There were a couple of things that kind of piqued my interests that I wish you had developed more. For instance why were they all homosexual? You really seemed to have a pretty large idea but it seemed as though your central conflict was around a disparity between the purebreeds and halfbreeds. Really it felt as though you could have used any manner of races, sexual preferences or any group of people. It didn't really even seem as though the mentioning of the war contributed much there. I think you just needed a strong scene to really show the clash between these two races, and you accomplished that as the main characters are being pelted.

Also! I found it interesting your use of the word Purebreeds and Halfbreeds. It seems in your world as though the humans or purebreeds are dominant and in most senses would be the ones to make these terms. I suppose when I think of breeds I don't think that's something humans would refer to themselves as. But maybe I'm just nit-picking now.

I really only found one typo and that was in the paragraph right before the last line of asterisks:

"The V8 responded with like a horse"

Hmm...I really think (and I say this for a lot of furry stories that involve separate societies) you would benefit from reading stories from the Civil Rights Era for something like this. But a good story none the less. I wish you luck in the competition!


----------



## Shouden (Apr 11, 2009)

yeah, I had thought at one point to change the era so it took place in the 60's but it would take too much work. But thanks for your input. I will try to implement some changes today.


----------



## Shouden (Apr 12, 2009)

RedNumberIX said:


> There were a couple of things that kind of piqued my interests that I wish you had developed more. For instance why were they all homosexual?

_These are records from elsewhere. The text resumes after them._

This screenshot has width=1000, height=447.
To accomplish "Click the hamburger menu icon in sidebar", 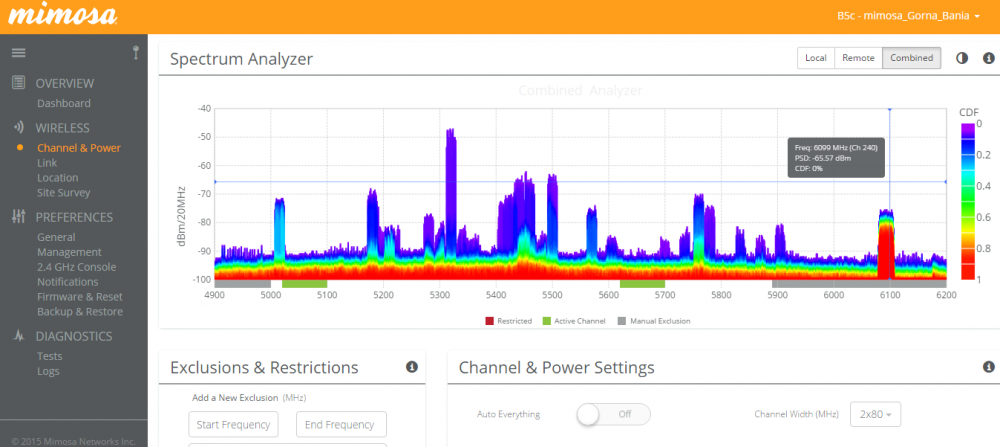I will click(x=18, y=52).
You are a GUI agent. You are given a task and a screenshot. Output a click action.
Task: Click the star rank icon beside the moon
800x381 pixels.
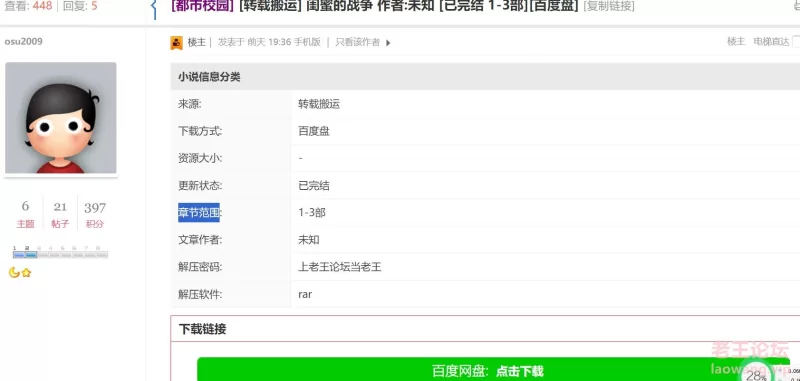coord(27,273)
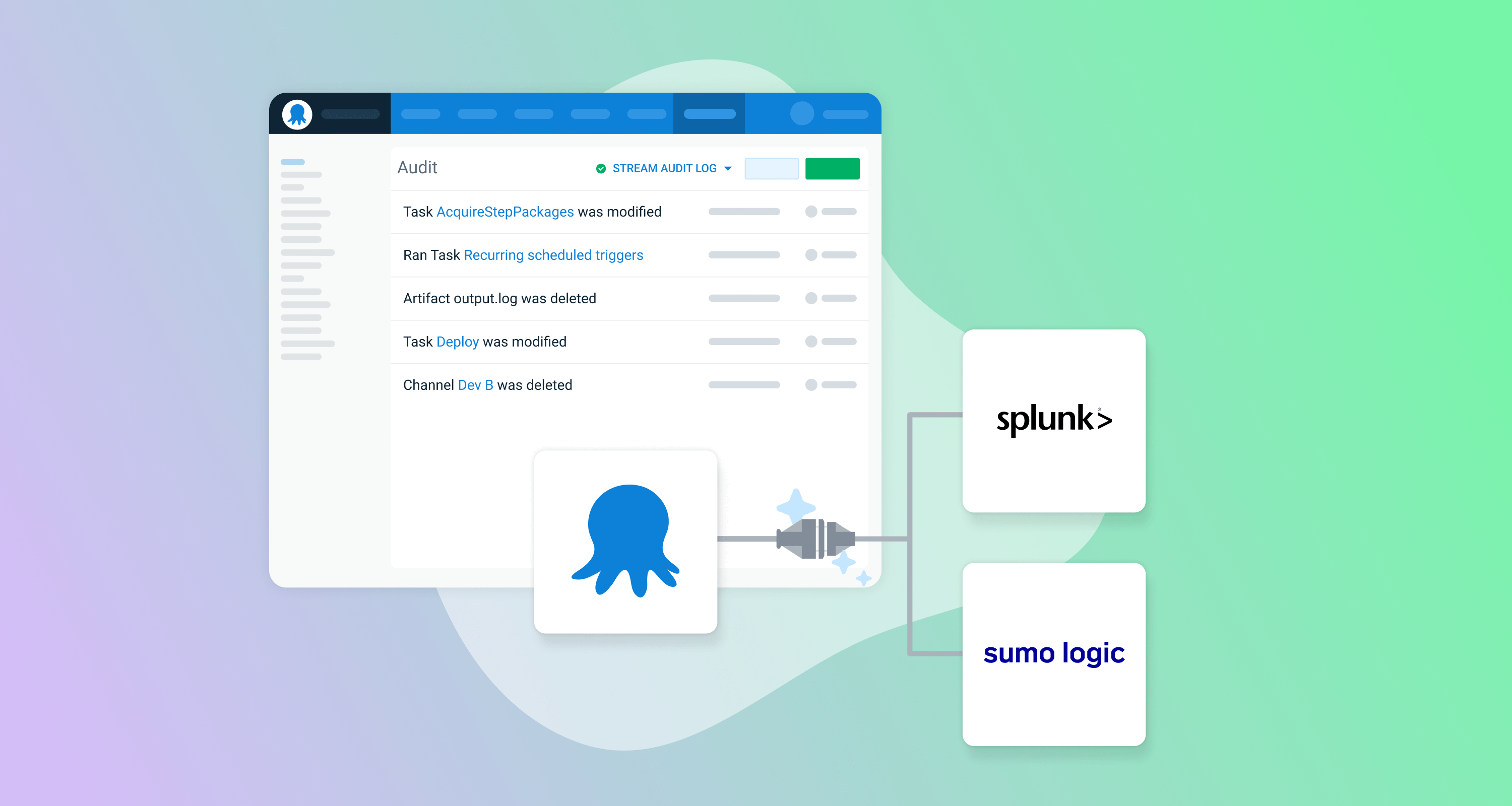Click the AcquireStepPackages task link
1512x806 pixels.
[506, 212]
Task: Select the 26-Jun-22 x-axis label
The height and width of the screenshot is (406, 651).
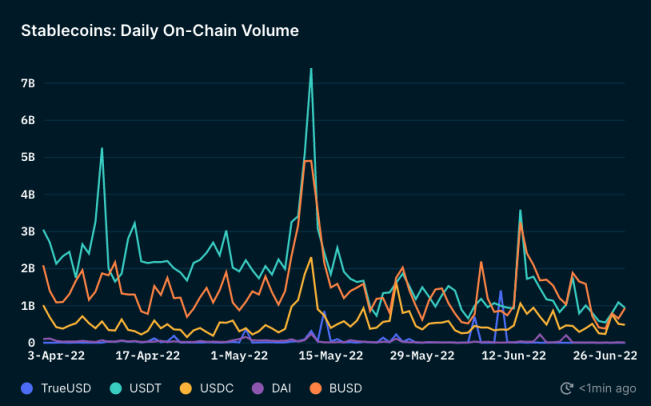Action: pyautogui.click(x=605, y=356)
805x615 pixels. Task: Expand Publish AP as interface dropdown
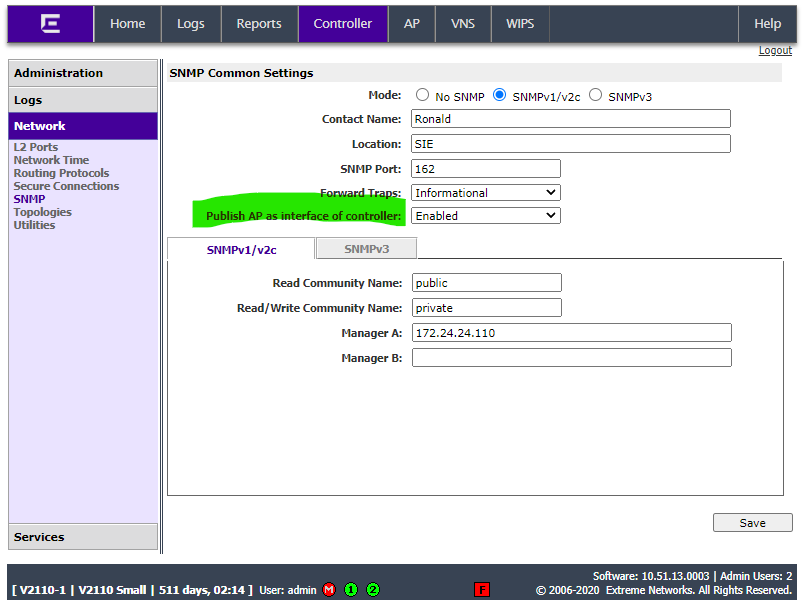[486, 215]
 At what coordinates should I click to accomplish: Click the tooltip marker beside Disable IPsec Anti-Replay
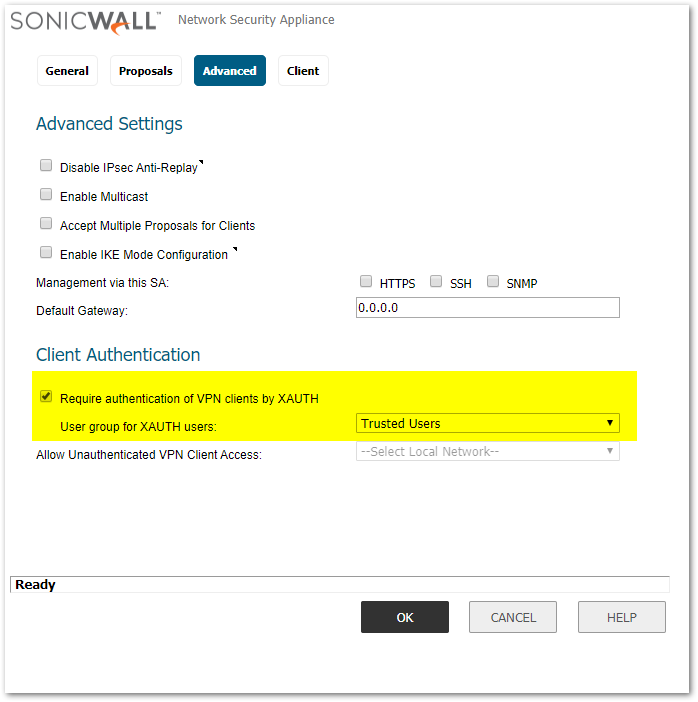pyautogui.click(x=201, y=162)
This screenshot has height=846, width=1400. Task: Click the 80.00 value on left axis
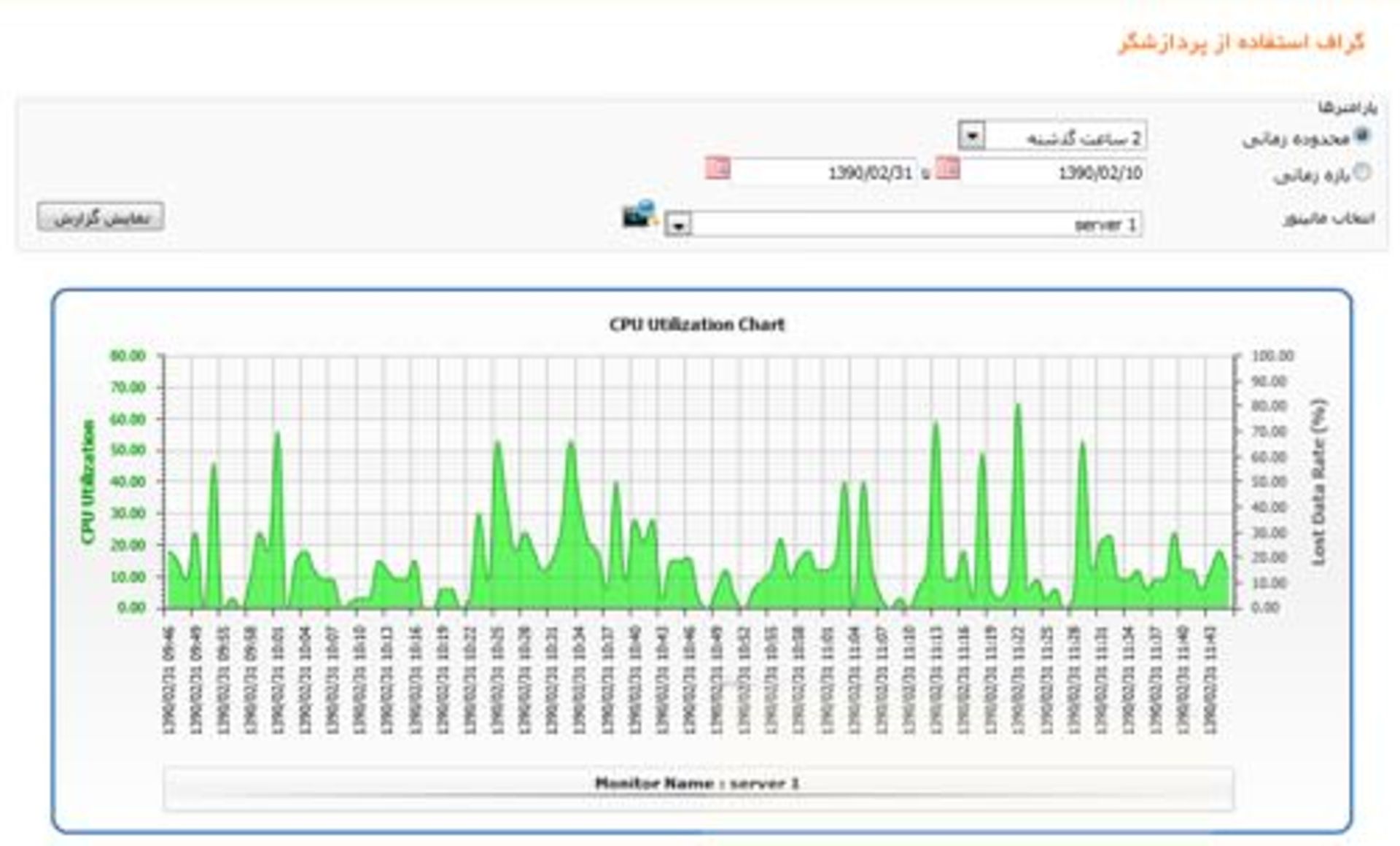point(128,356)
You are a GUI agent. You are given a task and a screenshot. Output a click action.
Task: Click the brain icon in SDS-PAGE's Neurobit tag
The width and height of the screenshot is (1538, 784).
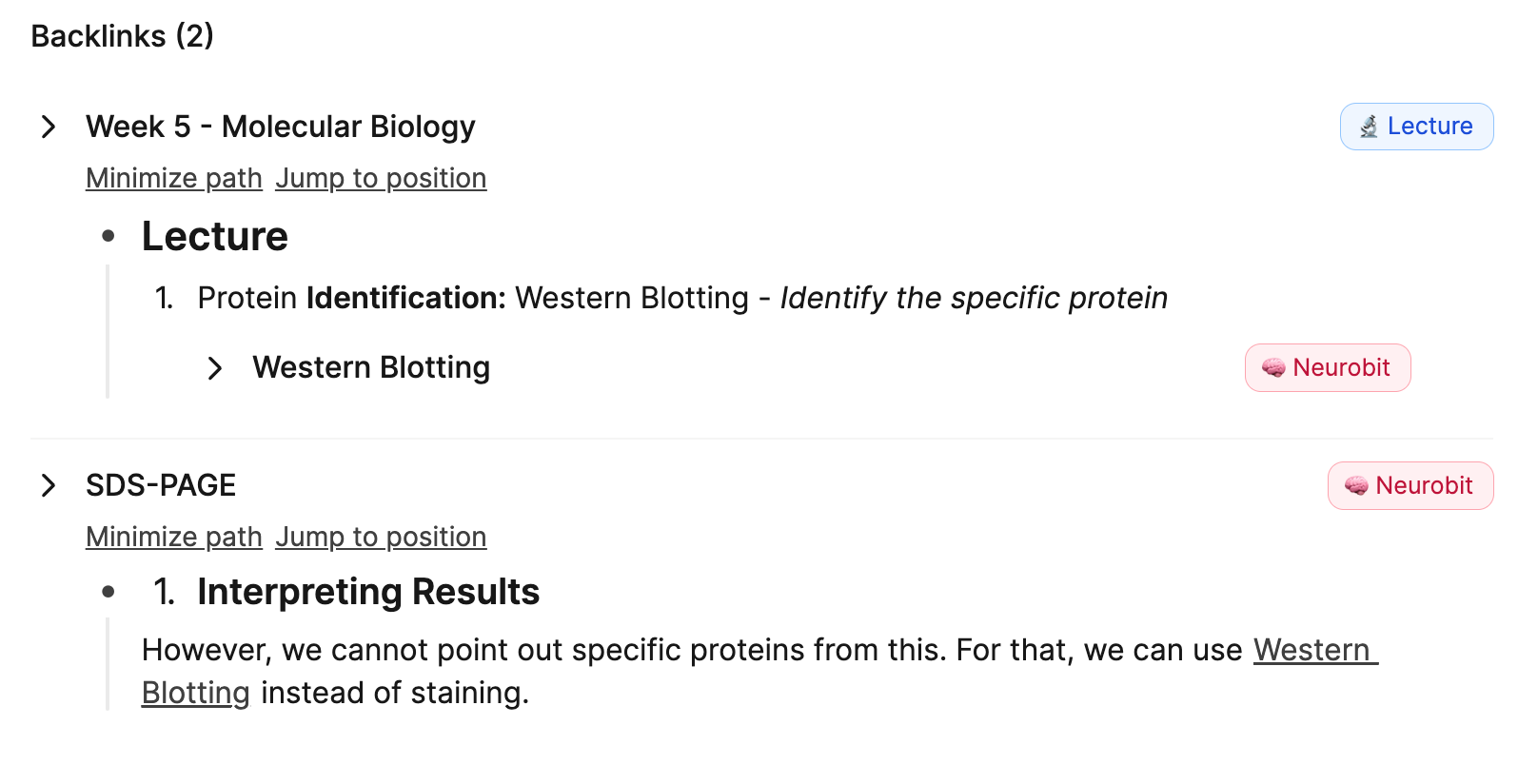click(1356, 486)
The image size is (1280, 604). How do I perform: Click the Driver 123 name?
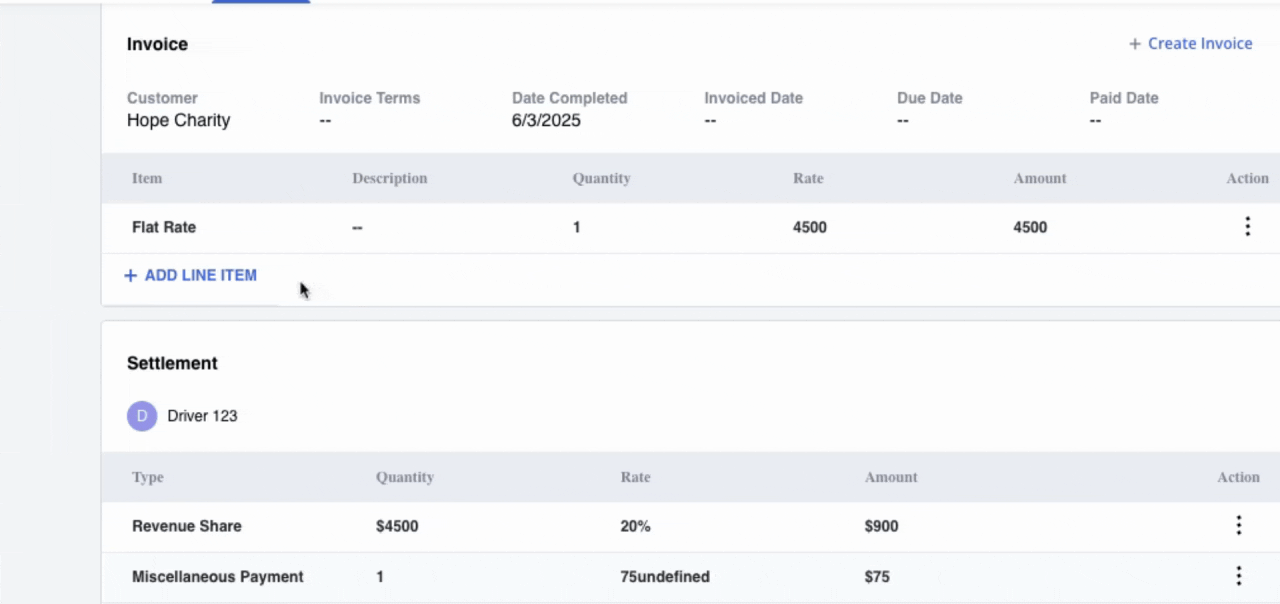point(202,416)
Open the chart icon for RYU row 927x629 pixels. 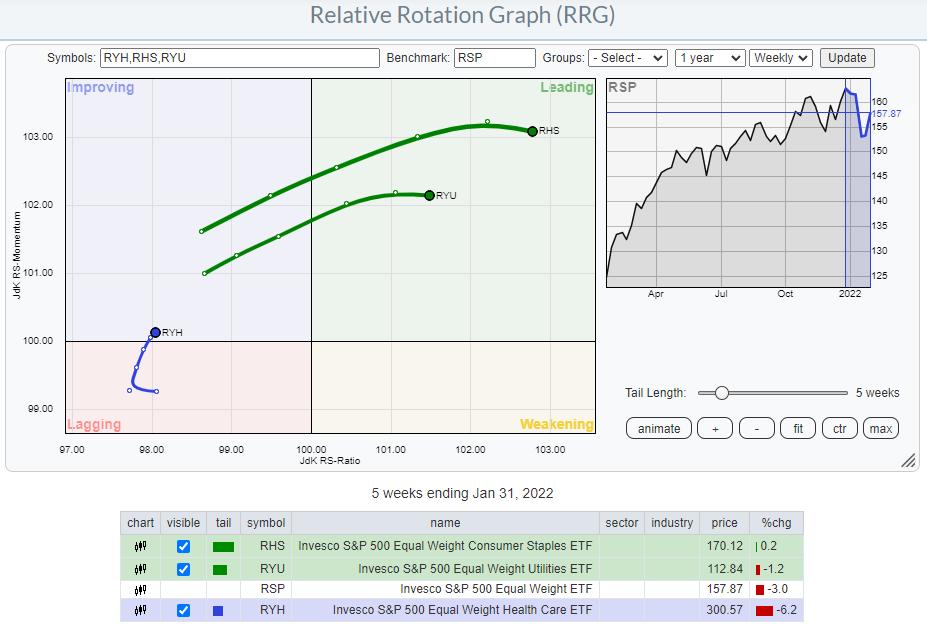(140, 569)
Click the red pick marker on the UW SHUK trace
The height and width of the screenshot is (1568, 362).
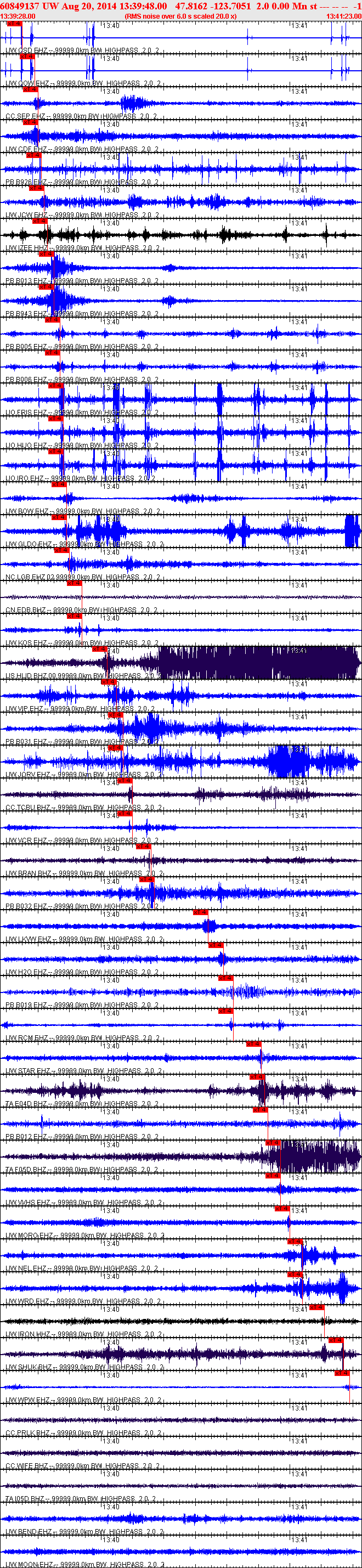(336, 1340)
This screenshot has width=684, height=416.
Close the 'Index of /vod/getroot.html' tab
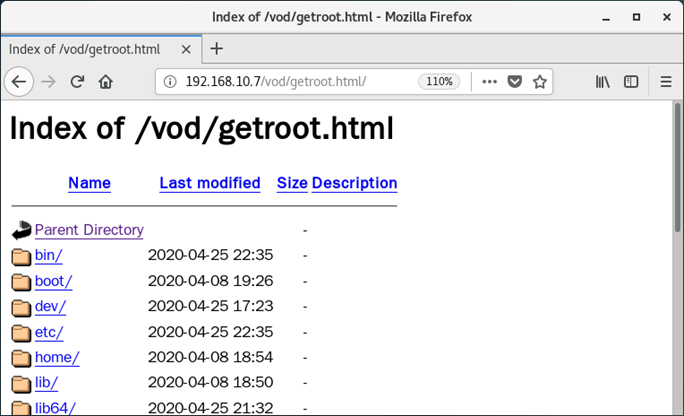pos(183,49)
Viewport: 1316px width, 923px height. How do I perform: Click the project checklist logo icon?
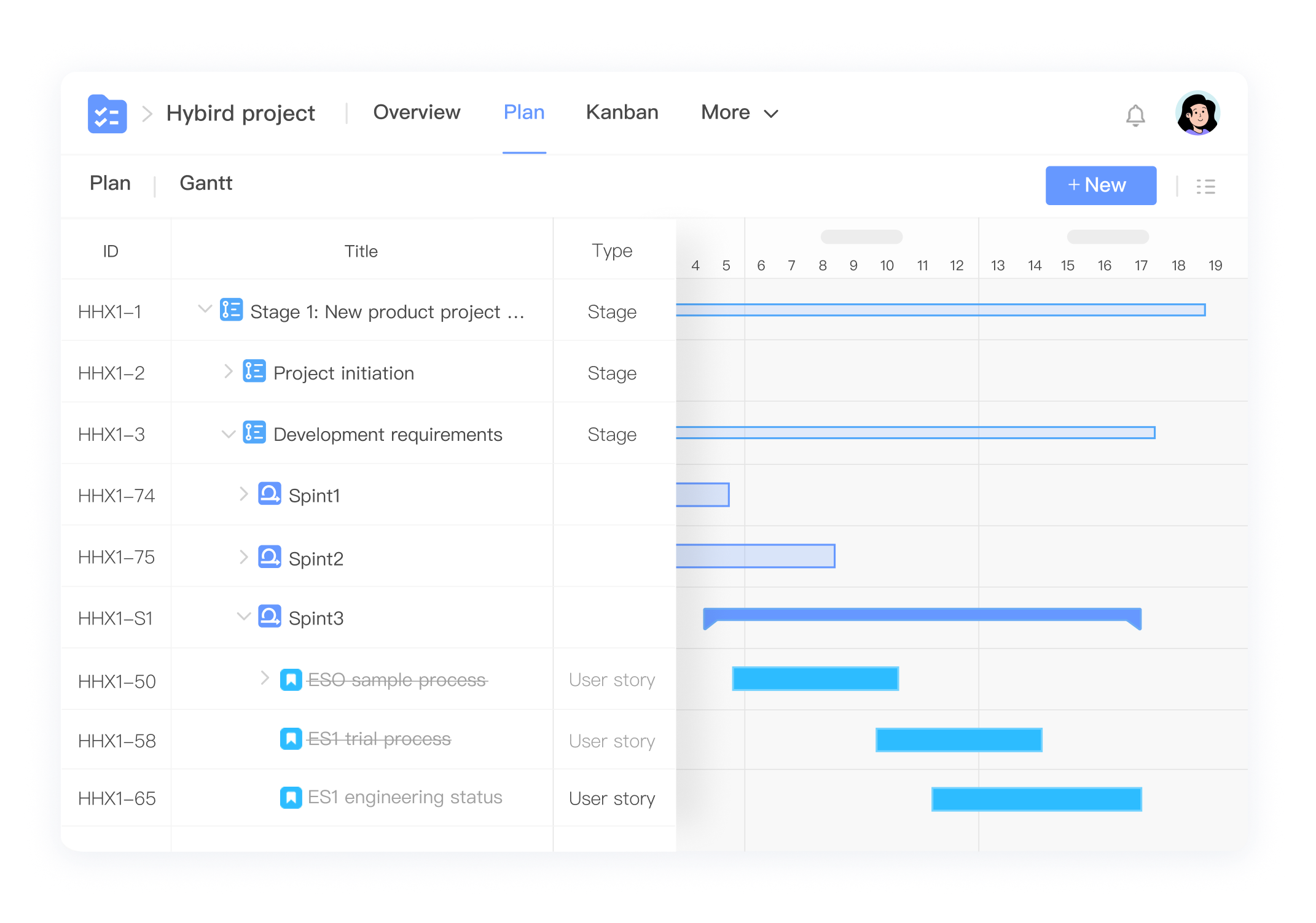pos(107,114)
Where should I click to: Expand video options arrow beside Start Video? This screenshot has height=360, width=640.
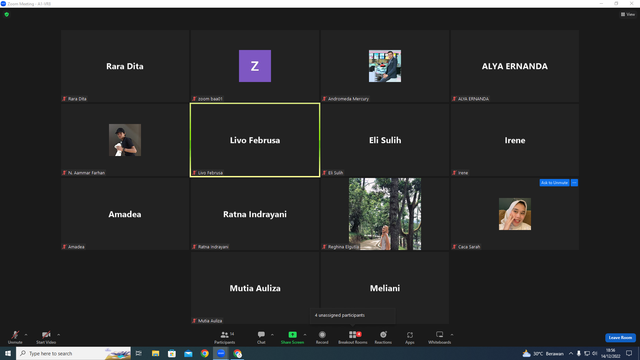(x=58, y=335)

Does there really have to be a reason why they're all homosexual. True, I originally meant this to be a bigger part of the story, but it still had nothing to do with them being anthros.



RedNumberIX said:


> You really seemed to have a pretty large idea but it seemed as though your central conflict was around a disparity between the purebreeds and halfbreeds. Really it felt as though you could have used any manner of races, sexual preferences or any group of people. It didn't really even seem as though the mentioning of the war contributed much there. I think you just needed a strong scene to really show the clash between these two races, and you accomplished that as the main characters are being pelted.



hmmm....It seems you just pointed out the need for a clash and then said it was fine 'cause I put one in. Do I need one sooner? I thought that was good with the State Trooper, but I can easily another one in if the need is there.



RedNumberIX said:


> Also! I found it interesting your use of the word Purebreeds and Halfbreeds. It seems in your world as though the humans or purebreeds are dominant and in most senses would be the ones to make these terms. I suppose when I think of breeds I don't think that's something humans would refer to themselves as. But maybe I'm just nit-picking now.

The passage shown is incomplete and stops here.